Judge OK's Detroit Bankruptcy, Puts Public Pensions Under the Axe

http://www.commondreams.org/headline/2013/12/03-1



Detroit emergency manager Kevyn Orr speaks at a March 2013 news conference in Detroit next to Michigan Gov. Rick Snyder

Judge OK's Detroit Bankruptcy, Puts Public Pensions Under the Axe
- Common Dreams staff
Published on Tuesday, December 3, 2013 by Common Dreams

U.S. Bankruptcy Judge Steven Rhodes ruled Tuesday that the city of Detroit is eligible for bankruptcy after a long court battle between city appointed 'emergency manager' Kevyn Orr and union and labor activists who say the decision paves the way for workers' pensions to be cut.

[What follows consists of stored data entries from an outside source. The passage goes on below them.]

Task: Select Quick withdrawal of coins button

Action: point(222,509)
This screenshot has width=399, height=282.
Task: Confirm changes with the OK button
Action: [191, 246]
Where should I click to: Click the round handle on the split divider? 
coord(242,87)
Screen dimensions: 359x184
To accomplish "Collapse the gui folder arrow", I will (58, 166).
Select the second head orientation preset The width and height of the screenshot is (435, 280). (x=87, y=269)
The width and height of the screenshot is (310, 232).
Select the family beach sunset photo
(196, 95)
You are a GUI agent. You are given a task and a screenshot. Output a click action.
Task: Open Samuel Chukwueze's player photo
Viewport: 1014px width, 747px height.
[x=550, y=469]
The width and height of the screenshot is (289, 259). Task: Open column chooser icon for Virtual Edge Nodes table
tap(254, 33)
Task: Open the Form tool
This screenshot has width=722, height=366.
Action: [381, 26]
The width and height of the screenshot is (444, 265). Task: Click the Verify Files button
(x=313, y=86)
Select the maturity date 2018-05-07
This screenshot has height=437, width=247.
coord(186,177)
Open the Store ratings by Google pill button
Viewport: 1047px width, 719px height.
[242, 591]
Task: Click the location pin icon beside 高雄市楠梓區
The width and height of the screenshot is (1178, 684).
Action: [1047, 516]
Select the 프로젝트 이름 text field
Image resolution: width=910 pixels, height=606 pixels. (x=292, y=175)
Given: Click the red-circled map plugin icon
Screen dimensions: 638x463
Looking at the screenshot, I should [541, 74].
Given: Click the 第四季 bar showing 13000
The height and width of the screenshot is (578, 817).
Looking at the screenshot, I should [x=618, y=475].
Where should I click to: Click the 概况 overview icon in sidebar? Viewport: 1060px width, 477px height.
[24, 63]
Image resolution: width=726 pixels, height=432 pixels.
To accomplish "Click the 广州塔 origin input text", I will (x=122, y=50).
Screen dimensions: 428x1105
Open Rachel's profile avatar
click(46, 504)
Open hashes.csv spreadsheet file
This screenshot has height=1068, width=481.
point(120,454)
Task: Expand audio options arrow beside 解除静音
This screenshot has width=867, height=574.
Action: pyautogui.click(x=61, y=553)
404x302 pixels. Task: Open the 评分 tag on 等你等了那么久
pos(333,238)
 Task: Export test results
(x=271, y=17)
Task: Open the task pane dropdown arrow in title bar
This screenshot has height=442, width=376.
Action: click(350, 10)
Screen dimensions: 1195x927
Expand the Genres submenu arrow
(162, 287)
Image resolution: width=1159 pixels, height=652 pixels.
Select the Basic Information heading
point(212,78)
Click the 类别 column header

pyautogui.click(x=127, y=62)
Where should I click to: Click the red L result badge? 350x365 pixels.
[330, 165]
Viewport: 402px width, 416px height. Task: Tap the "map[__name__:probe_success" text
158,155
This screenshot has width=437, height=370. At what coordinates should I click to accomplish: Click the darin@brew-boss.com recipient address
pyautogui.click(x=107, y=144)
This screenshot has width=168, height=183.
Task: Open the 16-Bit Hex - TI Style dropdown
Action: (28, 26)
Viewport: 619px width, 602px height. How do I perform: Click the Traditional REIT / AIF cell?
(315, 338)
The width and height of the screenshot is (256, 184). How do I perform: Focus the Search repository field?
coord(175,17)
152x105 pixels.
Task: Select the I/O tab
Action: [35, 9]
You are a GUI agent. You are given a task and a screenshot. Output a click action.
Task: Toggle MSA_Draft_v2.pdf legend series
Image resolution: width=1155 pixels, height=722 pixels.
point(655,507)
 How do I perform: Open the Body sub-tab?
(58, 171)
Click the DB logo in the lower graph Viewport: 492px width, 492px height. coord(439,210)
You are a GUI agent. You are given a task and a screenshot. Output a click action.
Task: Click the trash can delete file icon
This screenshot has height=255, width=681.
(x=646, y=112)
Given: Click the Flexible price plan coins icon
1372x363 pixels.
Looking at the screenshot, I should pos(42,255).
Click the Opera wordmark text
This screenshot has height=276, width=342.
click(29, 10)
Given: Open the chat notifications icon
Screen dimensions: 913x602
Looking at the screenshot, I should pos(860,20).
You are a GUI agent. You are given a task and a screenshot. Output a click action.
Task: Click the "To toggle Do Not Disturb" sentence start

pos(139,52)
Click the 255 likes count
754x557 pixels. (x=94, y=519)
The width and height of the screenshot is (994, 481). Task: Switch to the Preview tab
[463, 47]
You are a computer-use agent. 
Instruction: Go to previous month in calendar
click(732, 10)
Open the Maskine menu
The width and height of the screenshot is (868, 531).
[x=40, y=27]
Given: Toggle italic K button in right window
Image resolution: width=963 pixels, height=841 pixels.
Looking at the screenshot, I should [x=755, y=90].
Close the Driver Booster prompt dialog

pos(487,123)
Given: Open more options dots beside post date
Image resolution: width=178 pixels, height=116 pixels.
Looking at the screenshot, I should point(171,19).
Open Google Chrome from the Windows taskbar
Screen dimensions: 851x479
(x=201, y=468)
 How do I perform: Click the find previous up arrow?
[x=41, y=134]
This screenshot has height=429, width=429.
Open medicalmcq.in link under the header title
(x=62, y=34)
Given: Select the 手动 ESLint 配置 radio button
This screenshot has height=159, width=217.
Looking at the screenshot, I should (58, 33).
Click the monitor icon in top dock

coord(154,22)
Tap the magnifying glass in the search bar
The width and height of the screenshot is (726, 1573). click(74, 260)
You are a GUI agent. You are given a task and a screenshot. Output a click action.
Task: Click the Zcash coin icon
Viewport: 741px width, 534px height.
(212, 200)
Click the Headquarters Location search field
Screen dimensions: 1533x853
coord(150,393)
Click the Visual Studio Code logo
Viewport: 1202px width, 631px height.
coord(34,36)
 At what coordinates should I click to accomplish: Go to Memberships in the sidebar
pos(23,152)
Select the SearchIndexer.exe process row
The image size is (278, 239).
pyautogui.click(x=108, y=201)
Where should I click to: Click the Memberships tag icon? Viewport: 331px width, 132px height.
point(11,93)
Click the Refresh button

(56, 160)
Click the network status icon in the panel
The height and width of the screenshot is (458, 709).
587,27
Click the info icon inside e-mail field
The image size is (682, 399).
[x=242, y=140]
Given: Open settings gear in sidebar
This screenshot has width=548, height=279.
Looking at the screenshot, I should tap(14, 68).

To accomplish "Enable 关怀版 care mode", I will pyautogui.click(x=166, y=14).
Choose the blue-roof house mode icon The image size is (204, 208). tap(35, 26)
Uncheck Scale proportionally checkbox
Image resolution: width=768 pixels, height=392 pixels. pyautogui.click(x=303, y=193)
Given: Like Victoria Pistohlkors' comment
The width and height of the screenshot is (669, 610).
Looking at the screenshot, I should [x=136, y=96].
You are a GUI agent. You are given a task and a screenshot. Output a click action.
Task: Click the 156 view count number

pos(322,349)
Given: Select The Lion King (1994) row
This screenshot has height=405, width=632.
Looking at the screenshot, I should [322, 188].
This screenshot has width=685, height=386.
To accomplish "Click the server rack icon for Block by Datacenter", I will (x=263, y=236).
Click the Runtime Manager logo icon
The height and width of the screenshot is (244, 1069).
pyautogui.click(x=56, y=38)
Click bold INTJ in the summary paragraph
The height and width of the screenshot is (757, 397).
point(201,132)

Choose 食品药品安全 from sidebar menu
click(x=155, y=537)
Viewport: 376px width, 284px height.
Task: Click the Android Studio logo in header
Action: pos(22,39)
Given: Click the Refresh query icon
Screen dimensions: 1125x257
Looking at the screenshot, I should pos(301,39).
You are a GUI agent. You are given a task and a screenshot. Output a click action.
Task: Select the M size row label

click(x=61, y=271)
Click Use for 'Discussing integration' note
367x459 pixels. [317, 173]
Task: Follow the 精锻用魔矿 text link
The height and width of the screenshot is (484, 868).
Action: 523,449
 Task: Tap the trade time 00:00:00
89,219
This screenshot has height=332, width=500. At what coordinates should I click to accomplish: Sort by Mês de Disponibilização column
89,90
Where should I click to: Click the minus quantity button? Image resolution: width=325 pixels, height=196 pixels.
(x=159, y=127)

Rhodes ruled that Detroit is insolvent, a legal criteria for bankruptcy, meaning it can cut public pensions for the bankruptcy filing.

Critics say the city bankruptcy filing, the first of its kind, is an attack on pensions and future livelihoods for workers in the city of Detroit and across Michigan.

As the Detroit Free Press reports:
The plan is expected to include controversial cuts to unsecured creditors and asset sales, including a potential spinoff of the water and sewer department and the possible sale of Detroit Institute of Arts property.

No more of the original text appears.